Most commentators who have either written or broadcast endlessly on the coronavirus crisis had thankfully little to say for the fact that the opposition Labour party will soon get a new leader to replace arch leftwinger Jeremy Corbyn after their devastating general election defeat to the Conservatives last December.
Being leader of the party, whether in power or opposition, is a thankless task. It is an organisation which is heavily factionalised and divided. Ever since losing power in 2010, everyone involved from trade unionists to members, from supporters to MPs, have spent endless energy routinely attacking each other. Who in their right mind would want to be a member of this sh*t show?
From the moment Labour members chose Corbyn to be their leader, the party was on a hiding to nothing. His political record, being a leftwinger who was a rebel and never a team player, supported controversial causes.
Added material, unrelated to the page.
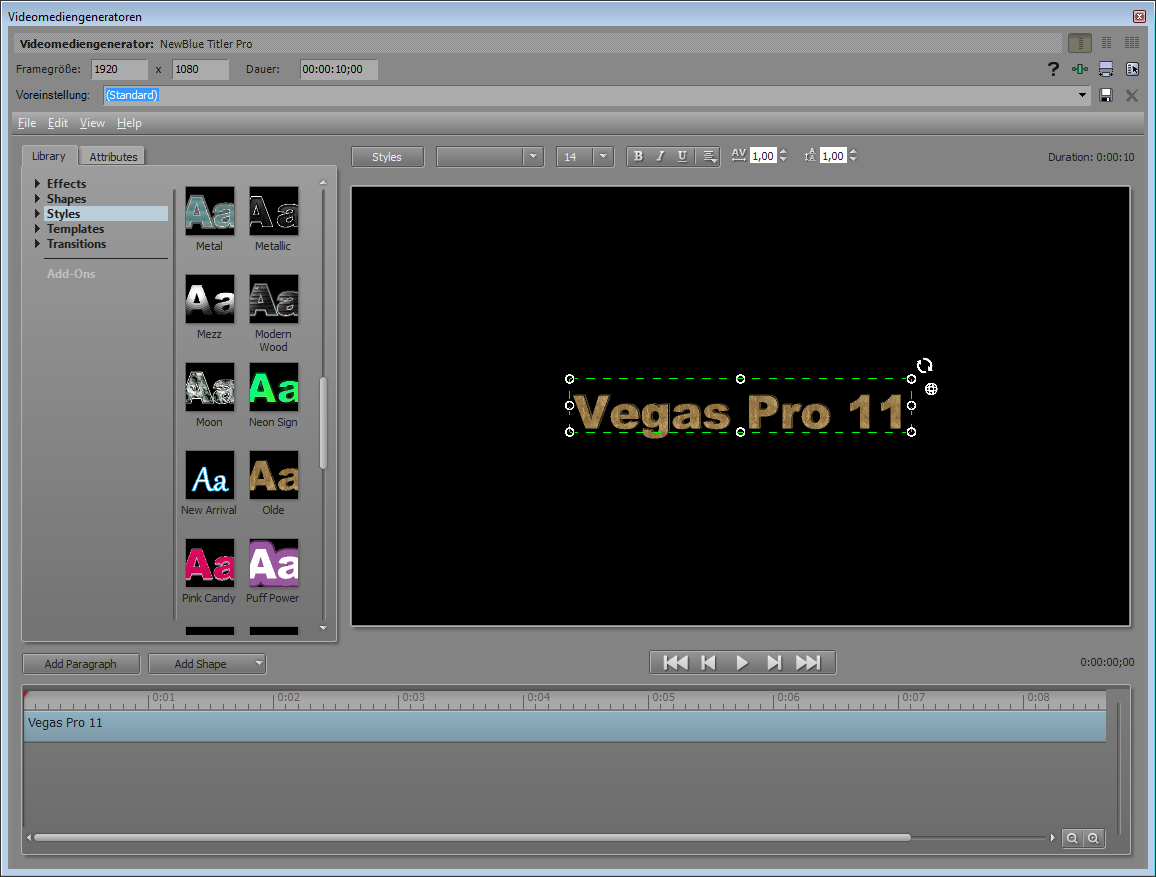Select the Neon Sign style thumbnail

[x=273, y=388]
Under his watch, the party had become a hot-bed of anti-semitism, racial discrimination and personal bullying.
The three leadership candidates:
Sir Keir Starmer. The clear favourite (in the media’s eyes), and the complete opposite of Corbyn. Seen by moderates as a man who can unite the party. However, as a lawyer, his record as Director of Public Prosecutions could work against him.
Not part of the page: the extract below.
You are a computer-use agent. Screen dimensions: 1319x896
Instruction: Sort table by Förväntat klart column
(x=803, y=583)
Rebecca Long-Bailey. The members’ favourite (not just necessarily leftwingers), the best chance that the party have got to finally elect a female leader. Unfortunately, as a former member of the shadow cabinet, she has been dubbed in the media as the Corbyn continuity candidate, who supported the policies which were completely rejected by the voters at the general election.
Lisa Nandy. The outsider who could yet spring a surprise. She has plenty of support, but she was also an arch critic of Corbyn. As an MP in the north of England, she feels the party needs to win back many of the seats that they lost to the Conservatives.
The contest should have been about learning the lessons of their election defeat and to promote great ideas and policies, but in the end, it typically became one huge bitchfest, in which all of the candidates spent the entire time openly attacking each other. No wonder the electorate looked at them and said, “We don’t like you” back in December.
At this time the party is facing pressures on many fronts, from a highly-publicised investigation into anti-semitism and the fact they are currently being sued in the courts by former members who feel they were wrongfully suspended or expelled.
The one who is elected leader, like Corbyn before, will never get the majority of support of his fellow MPs, and will spend the next five years trying to fend off criticism from both the affiliated trade unions and political commentators. Despite the fact the the present Conservative government’s pandemic strategy continuing to flounder by each passing day, Labour will continue to look in on itself at a very time that the country desperately needs a proper political opposition.